**Problem to solve:**
Please pick out every line in the items below that contains the word "button" and copy each one.

* START Provided data *

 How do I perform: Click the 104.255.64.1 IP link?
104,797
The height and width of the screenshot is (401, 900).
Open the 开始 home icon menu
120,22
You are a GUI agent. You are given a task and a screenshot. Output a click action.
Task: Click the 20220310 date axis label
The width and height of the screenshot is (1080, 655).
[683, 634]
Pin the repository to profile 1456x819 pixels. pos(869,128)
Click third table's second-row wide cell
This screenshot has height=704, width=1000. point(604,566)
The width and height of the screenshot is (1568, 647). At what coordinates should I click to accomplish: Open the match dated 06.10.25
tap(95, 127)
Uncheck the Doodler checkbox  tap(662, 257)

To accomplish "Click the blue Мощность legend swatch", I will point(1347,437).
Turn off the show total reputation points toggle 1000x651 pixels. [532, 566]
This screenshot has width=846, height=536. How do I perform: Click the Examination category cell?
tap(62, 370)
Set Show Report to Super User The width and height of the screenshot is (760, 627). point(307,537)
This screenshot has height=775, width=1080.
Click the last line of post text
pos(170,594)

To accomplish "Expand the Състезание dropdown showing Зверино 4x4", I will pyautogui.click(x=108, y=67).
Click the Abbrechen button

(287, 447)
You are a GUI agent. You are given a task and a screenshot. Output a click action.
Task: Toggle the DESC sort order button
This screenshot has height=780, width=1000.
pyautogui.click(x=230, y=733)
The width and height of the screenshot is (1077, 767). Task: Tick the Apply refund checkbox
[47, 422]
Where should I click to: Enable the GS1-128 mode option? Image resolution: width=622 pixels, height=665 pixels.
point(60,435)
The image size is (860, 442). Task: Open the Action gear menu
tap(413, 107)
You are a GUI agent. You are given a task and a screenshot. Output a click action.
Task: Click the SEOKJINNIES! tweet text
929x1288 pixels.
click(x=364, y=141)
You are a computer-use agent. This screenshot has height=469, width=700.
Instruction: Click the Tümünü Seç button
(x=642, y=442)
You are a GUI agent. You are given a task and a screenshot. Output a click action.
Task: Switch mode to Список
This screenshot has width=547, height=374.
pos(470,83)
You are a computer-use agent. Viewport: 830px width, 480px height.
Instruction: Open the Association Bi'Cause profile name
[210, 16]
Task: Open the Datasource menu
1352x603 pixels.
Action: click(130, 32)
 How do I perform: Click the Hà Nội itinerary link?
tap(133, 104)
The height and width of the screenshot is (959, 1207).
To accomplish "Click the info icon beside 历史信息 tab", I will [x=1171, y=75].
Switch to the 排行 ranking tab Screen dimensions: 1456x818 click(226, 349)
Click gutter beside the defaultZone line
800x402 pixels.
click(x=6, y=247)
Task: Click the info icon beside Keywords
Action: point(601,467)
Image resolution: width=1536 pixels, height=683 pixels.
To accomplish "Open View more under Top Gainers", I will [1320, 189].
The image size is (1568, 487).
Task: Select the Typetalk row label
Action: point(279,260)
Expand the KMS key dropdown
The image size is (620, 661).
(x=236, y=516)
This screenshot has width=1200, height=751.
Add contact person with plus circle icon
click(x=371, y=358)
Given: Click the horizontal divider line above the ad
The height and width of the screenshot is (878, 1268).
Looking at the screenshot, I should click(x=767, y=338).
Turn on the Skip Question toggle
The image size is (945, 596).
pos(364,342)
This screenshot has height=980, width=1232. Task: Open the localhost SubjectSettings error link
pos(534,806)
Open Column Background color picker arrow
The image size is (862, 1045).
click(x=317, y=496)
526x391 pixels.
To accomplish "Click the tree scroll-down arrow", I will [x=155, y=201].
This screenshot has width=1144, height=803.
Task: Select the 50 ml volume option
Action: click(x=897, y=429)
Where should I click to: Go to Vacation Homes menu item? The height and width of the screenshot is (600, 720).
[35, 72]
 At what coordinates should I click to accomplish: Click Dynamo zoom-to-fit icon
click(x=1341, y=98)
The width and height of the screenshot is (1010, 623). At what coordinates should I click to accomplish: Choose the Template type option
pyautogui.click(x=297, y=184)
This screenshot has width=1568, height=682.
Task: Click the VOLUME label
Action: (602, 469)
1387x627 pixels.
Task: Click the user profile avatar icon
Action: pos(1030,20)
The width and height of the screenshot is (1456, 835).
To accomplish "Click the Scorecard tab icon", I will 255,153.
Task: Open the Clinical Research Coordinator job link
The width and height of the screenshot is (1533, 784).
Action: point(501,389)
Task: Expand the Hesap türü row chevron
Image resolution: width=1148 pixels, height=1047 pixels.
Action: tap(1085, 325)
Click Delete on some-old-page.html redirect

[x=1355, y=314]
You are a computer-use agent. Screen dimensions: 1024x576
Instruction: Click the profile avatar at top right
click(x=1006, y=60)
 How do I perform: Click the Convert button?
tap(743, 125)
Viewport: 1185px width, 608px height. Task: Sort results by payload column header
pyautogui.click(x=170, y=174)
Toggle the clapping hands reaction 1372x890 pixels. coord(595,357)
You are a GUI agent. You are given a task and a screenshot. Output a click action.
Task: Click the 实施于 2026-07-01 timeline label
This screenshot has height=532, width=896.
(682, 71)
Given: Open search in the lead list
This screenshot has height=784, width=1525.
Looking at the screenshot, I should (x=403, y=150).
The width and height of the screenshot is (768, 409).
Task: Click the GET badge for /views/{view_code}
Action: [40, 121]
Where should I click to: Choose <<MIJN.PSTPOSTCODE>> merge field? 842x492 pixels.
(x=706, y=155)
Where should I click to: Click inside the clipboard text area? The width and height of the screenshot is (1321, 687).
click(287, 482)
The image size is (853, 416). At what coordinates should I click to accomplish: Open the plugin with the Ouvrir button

* END Provided data *

**Complete answer:**
Click the Abbrechen button
Task: Toggle the DESC sort order button
Instruction: Click the Tümünü Seç button
 How do I perform: Click the Convert button?
The image size is (853, 416). At what coordinates should I click to accomplish: Open the plugin with the Ouvrir button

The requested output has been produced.